■ **PASSAGE SHOWN**:
*** Begin section ***

Raoult later co-authored a paper in Nature Microbiology that challenged the cell-based definition of life and proposed redefining viruses as "capsid-encoding organisms."
Claverie also put forth a new way of interpreting viruses: They are a "transitory cell into the cell, hence more like regular living organisms," he said.
"Virologists focused too much on viruses as 'particles,' where I proposed that they should be considered an intermediary stage [to cellular life]—the same role spores or seeds play for plants, for instance," he said.
Research by Claverie and his colleagues further suggests that giant viruses may predate the emergence of living organisms with a nucleus, or eukaryotes.
(Related: "Weird Australia Rocks Are Earliest Signs of Life, Study Says" [June 7, 2006].)
"In fact, there are many arguments that suggest that these giant viruses may be the ancestor of the modern cell nucleus," the French scientist added.
The virophage Sputnik apparently harms the newly described mamavirus as it exploits its reproductive mechanism, bolstering the notion that giant viruses are on par with recognized life-forms as hosts for viruses and should be reclassified.
Raoult notes, however, that such ideas might not be met with universal approval.
"People can hate when you try to change very basic definitions," he said.
Eddie Holmes of the Center for Infectious Disease Dynamics at Pennsylvania State University said that it has long been known that viruses can infect other viruses.

*** End section ***

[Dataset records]
*** Begin section ***

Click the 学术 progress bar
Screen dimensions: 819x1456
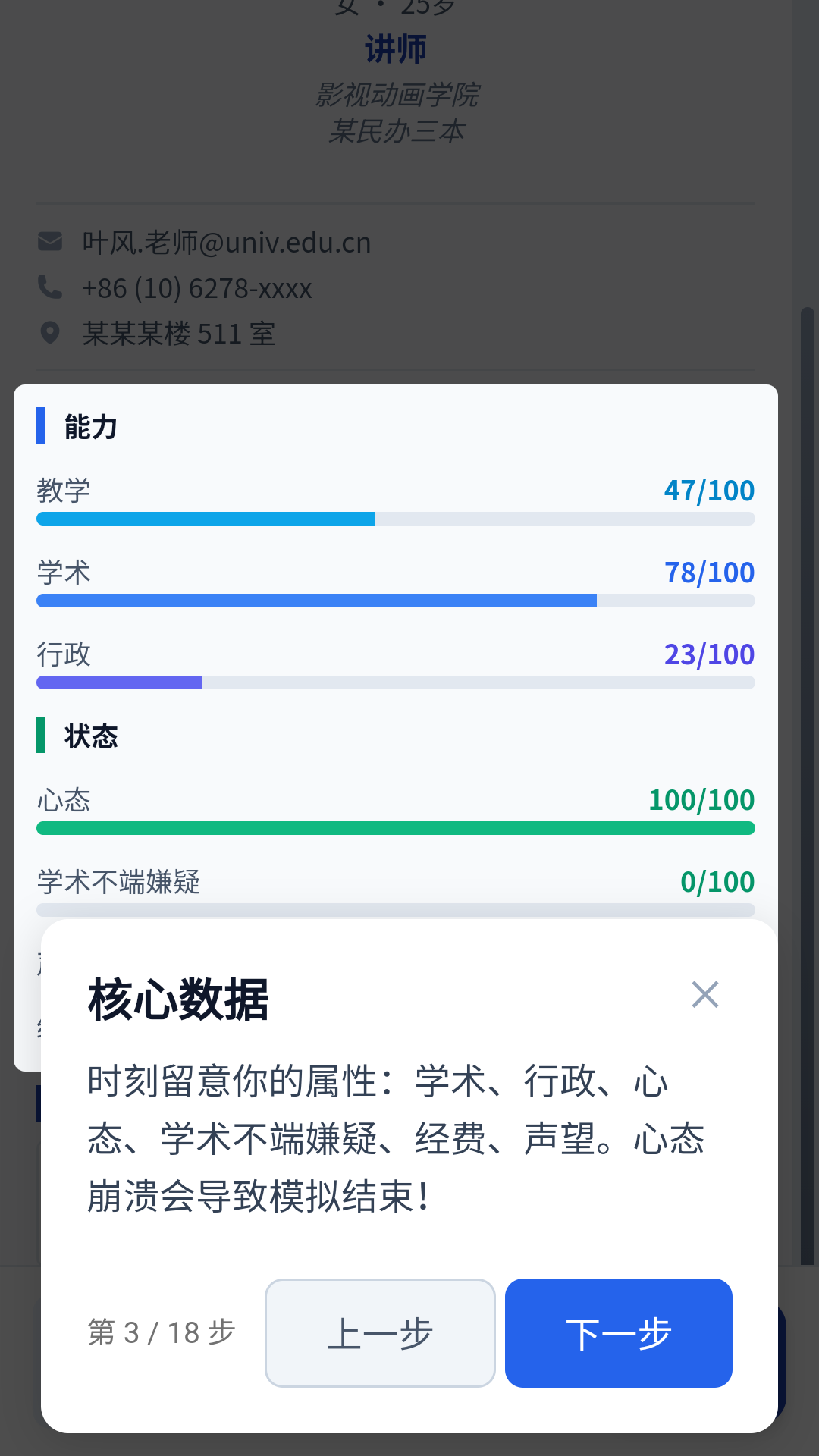coord(395,600)
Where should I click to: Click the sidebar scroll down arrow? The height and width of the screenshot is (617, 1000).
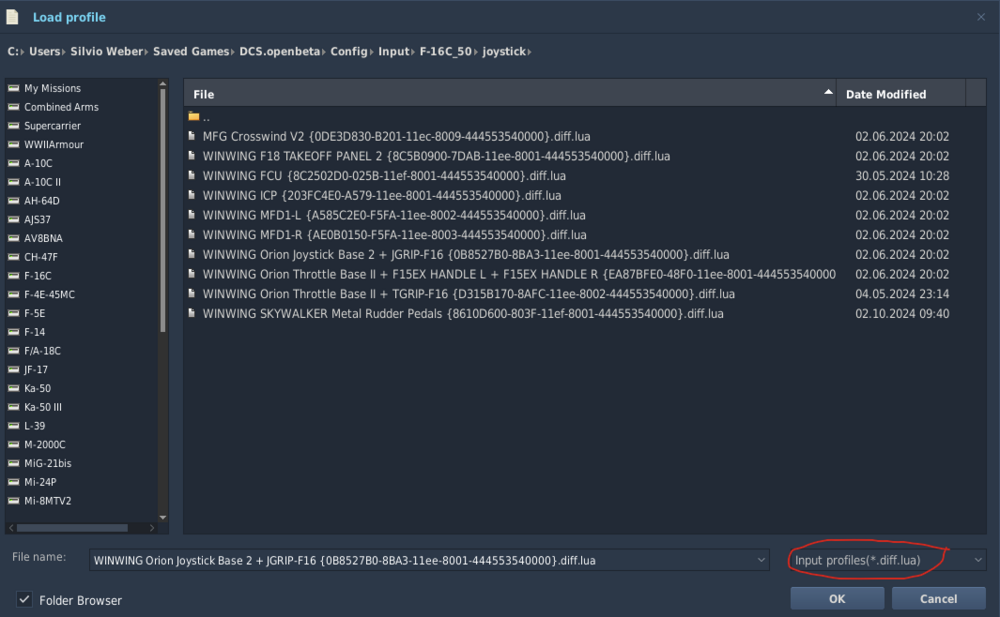(x=163, y=517)
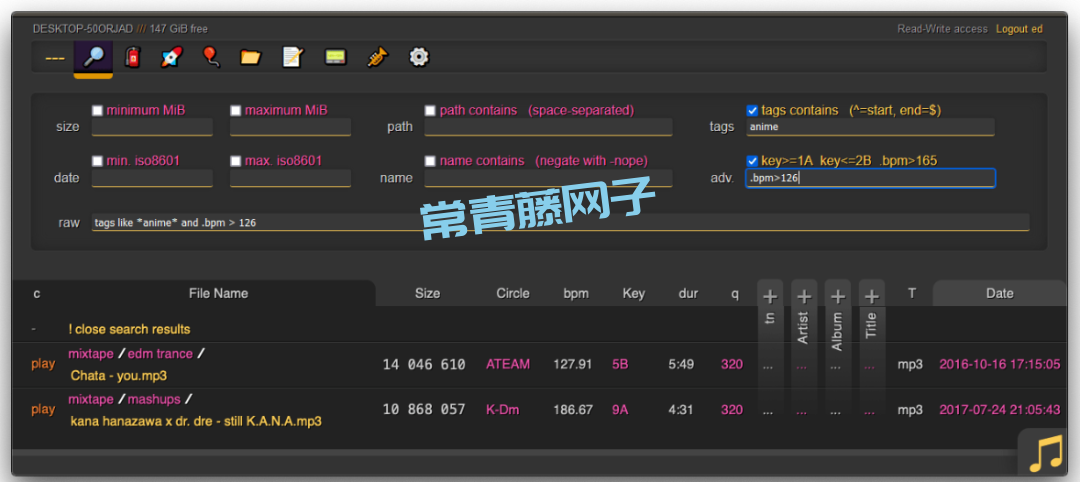Select the red balloon basic uploader icon
1080x482 pixels.
pyautogui.click(x=211, y=58)
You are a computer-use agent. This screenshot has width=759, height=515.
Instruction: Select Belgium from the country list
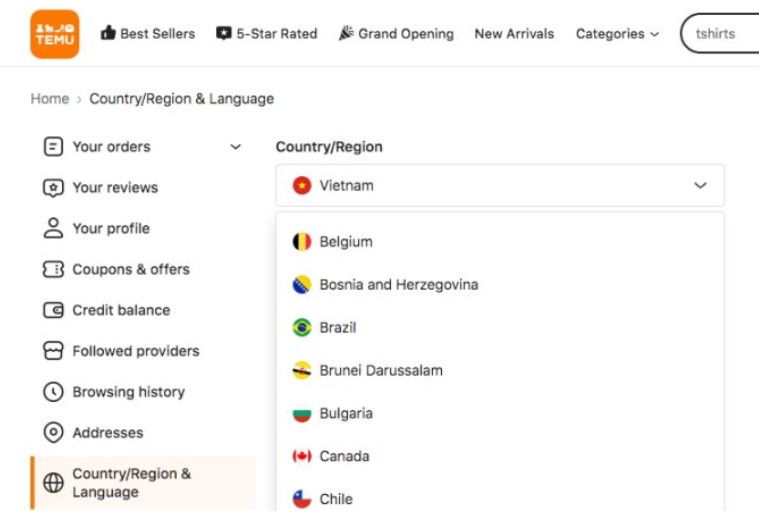point(346,242)
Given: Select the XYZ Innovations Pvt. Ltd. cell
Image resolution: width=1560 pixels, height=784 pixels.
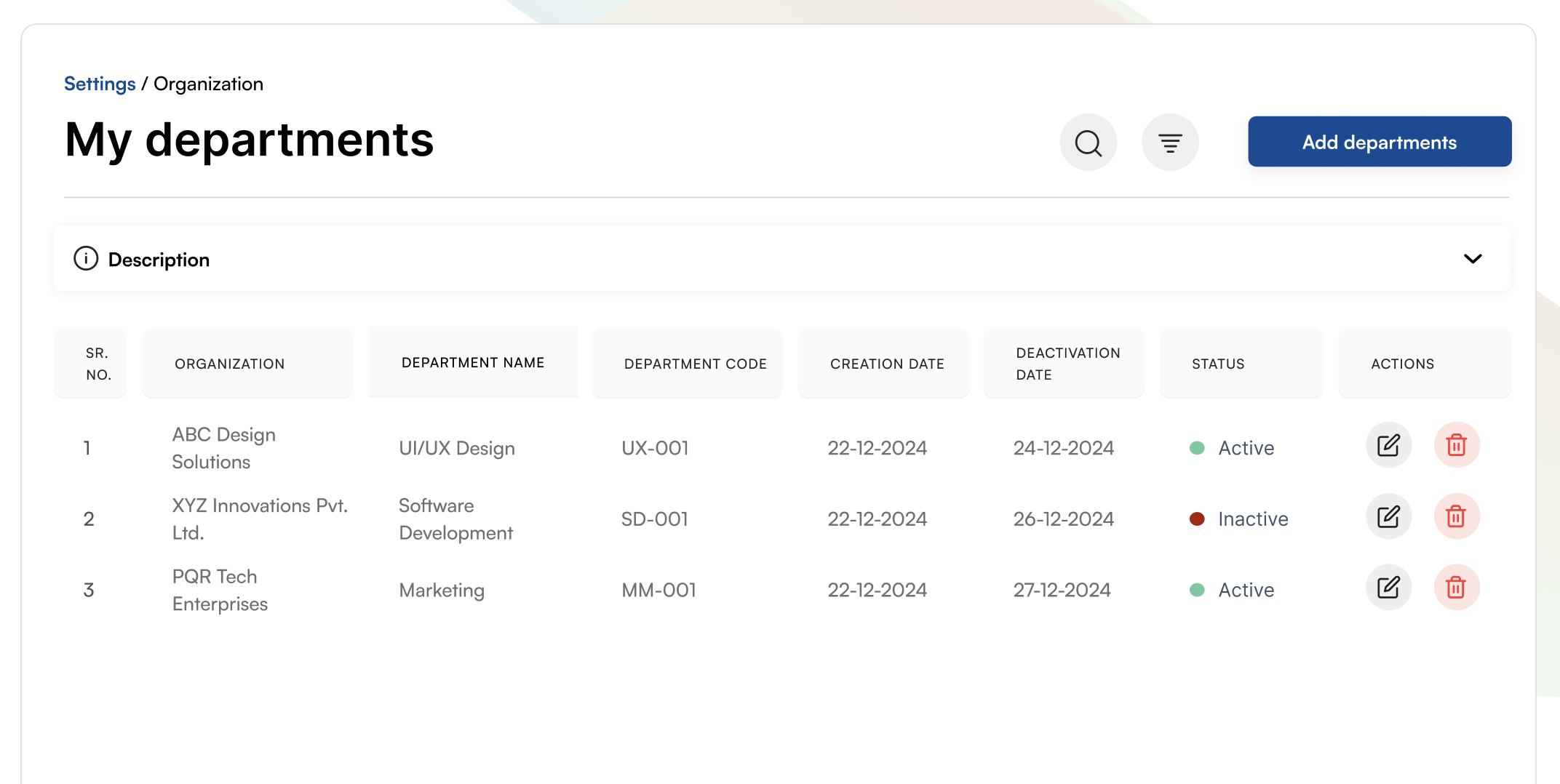Looking at the screenshot, I should (x=260, y=519).
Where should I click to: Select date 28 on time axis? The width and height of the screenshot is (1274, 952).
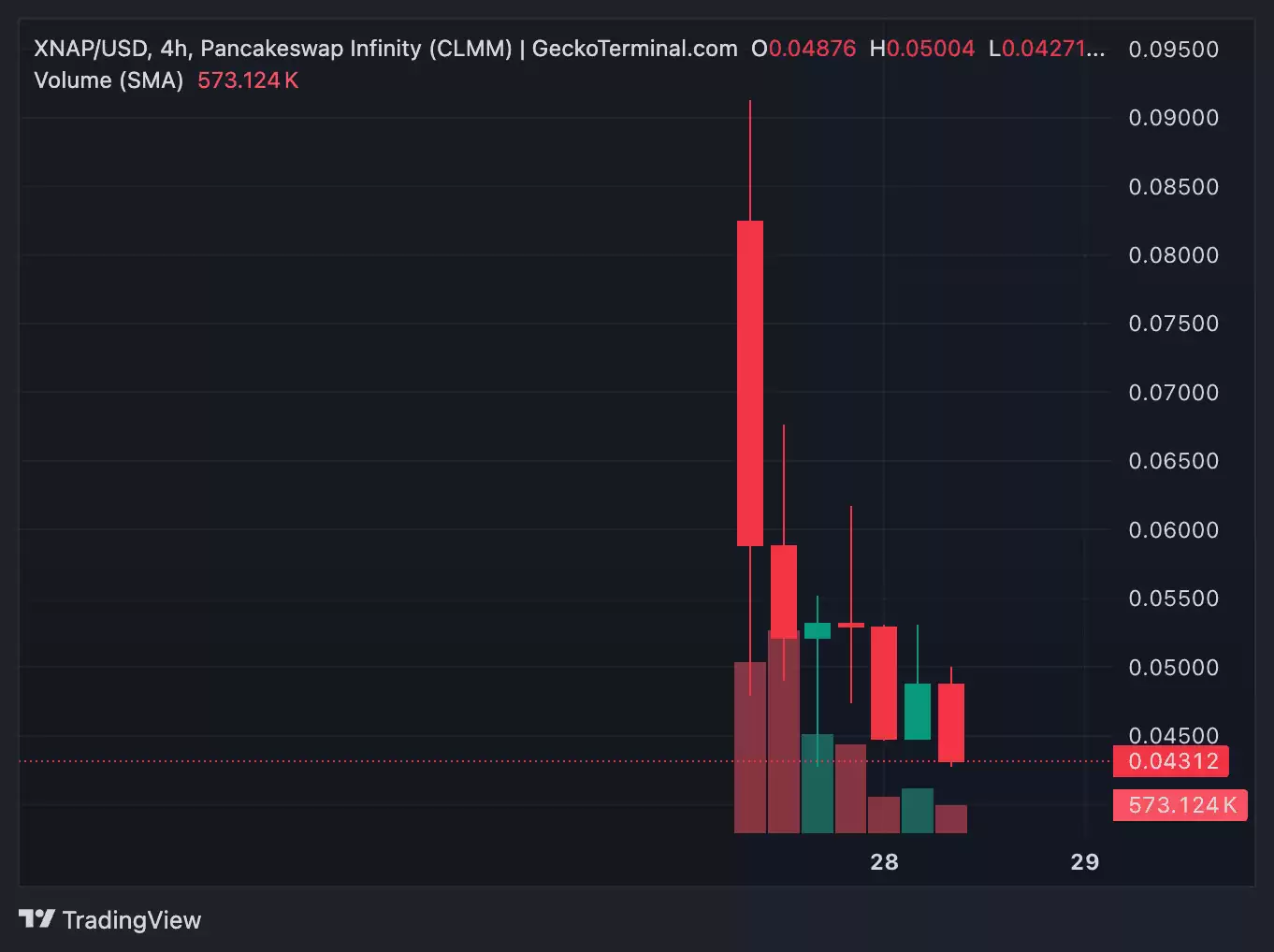884,862
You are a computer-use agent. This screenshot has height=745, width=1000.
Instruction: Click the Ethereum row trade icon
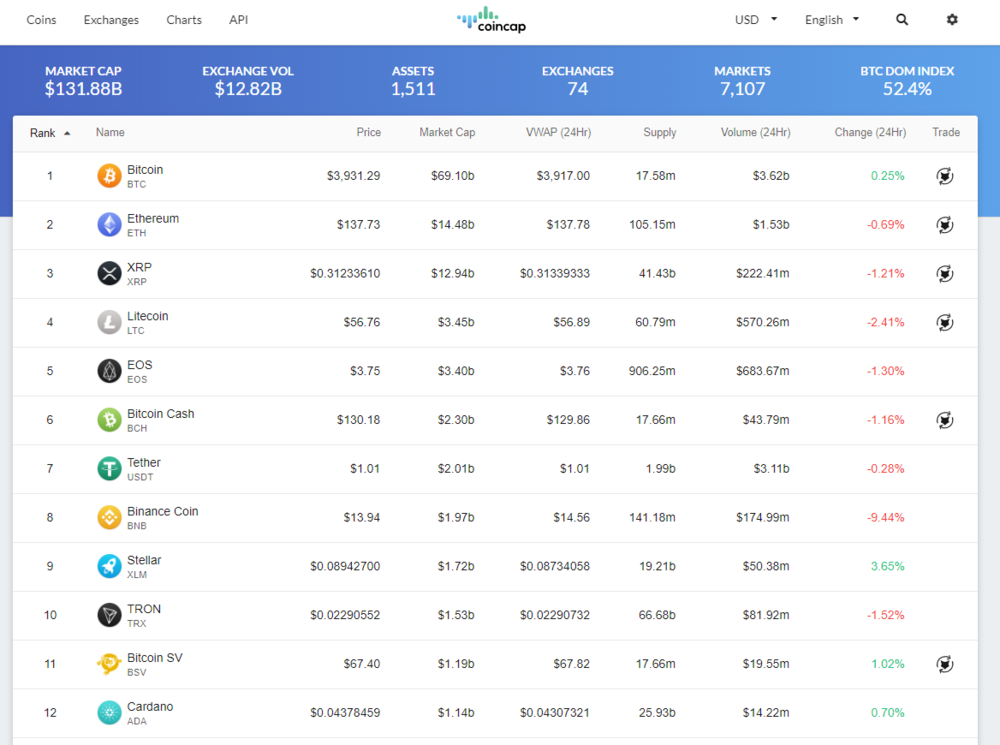[x=945, y=225]
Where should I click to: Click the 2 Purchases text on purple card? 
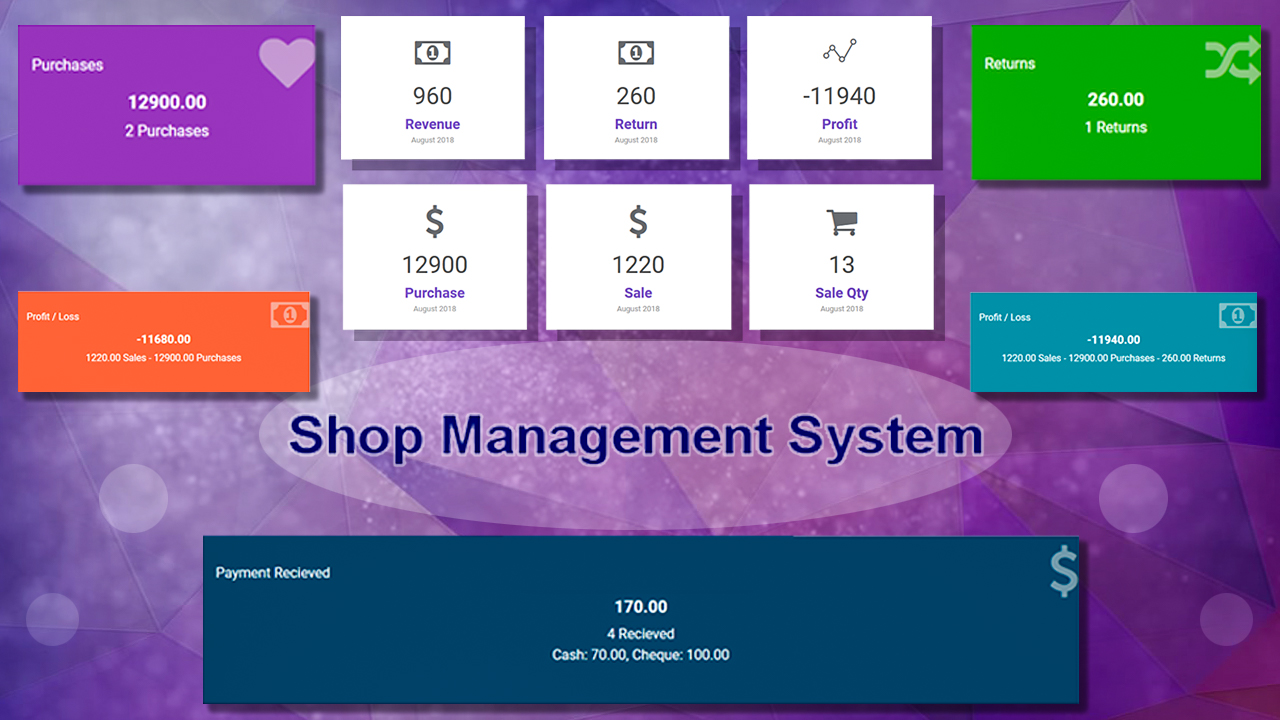point(167,131)
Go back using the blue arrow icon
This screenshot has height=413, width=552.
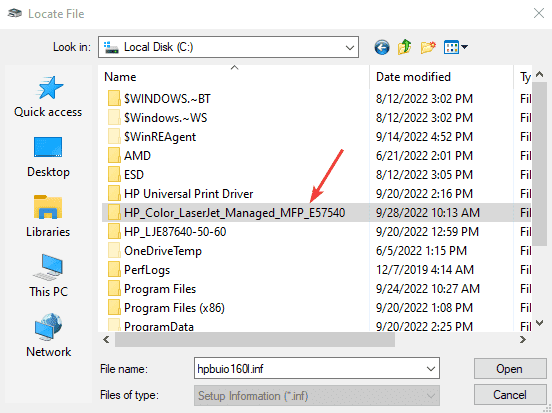(x=382, y=47)
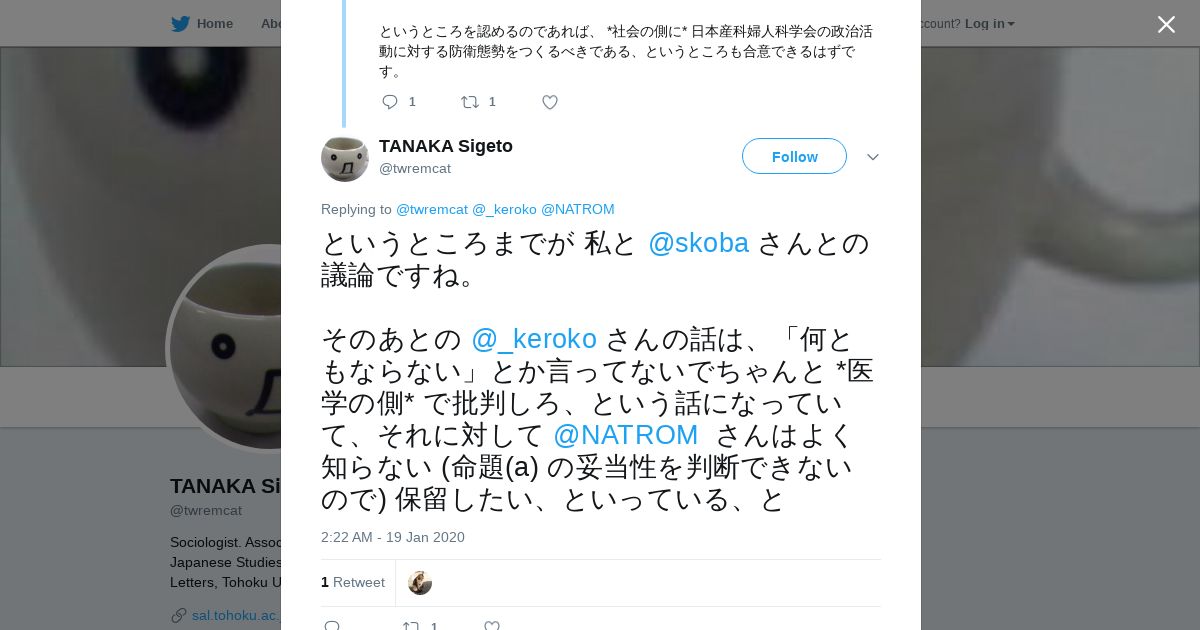This screenshot has width=1200, height=630.
Task: Open TANAKA Sigeto's avatar in tweet header
Action: click(x=345, y=158)
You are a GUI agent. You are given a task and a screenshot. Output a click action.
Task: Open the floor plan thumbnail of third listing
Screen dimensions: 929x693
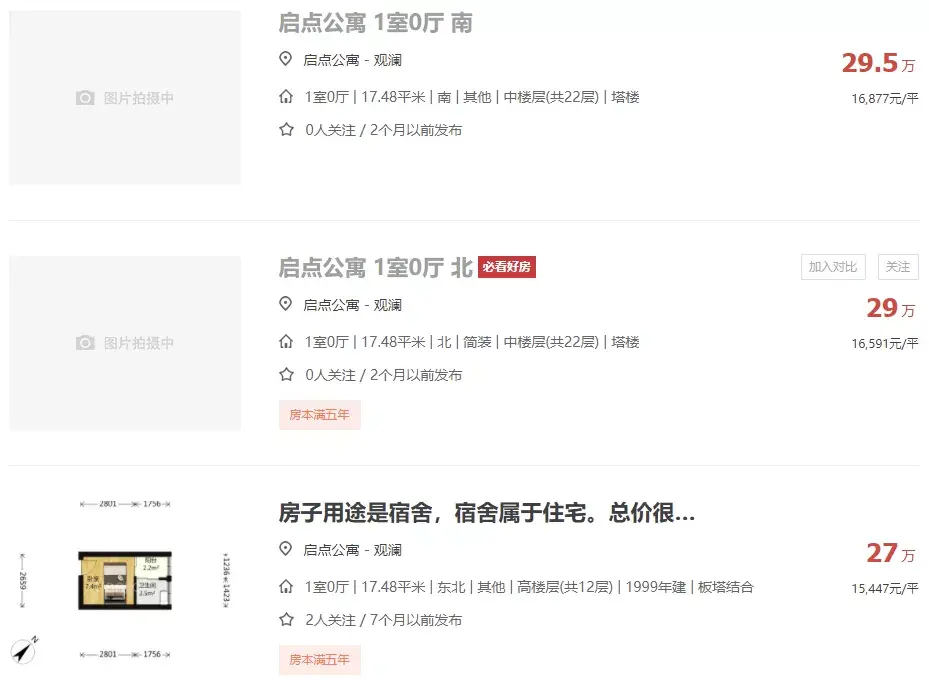pyautogui.click(x=125, y=582)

*** End section ***

■ **ASSIGNED TASK**: Copy the passage on giant viruses from "Research by Claverie" up to and including "with universal approval.".

■ **TASK OUTPUT**:
Research by Claverie and his colleagues further suggests that giant viruses may predate the emergence of living organisms with a nucleus, or eukaryotes.
(Related: "Weird Australia Rocks Are Earliest Signs of Life, Study Says" [June 7, 2006].)
"In fact, there are many arguments that suggest that these giant viruses may be the ancestor of the modern cell nucleus," the French scientist added.
The virophage Sputnik apparently harms the newly described mamavirus as it exploits its reproductive mechanism, bolstering the notion that giant viruses are on par with recognized life-forms as hosts for viruses and should be reclassified.
Raoult notes, however, that such ideas might not be met with universal approval.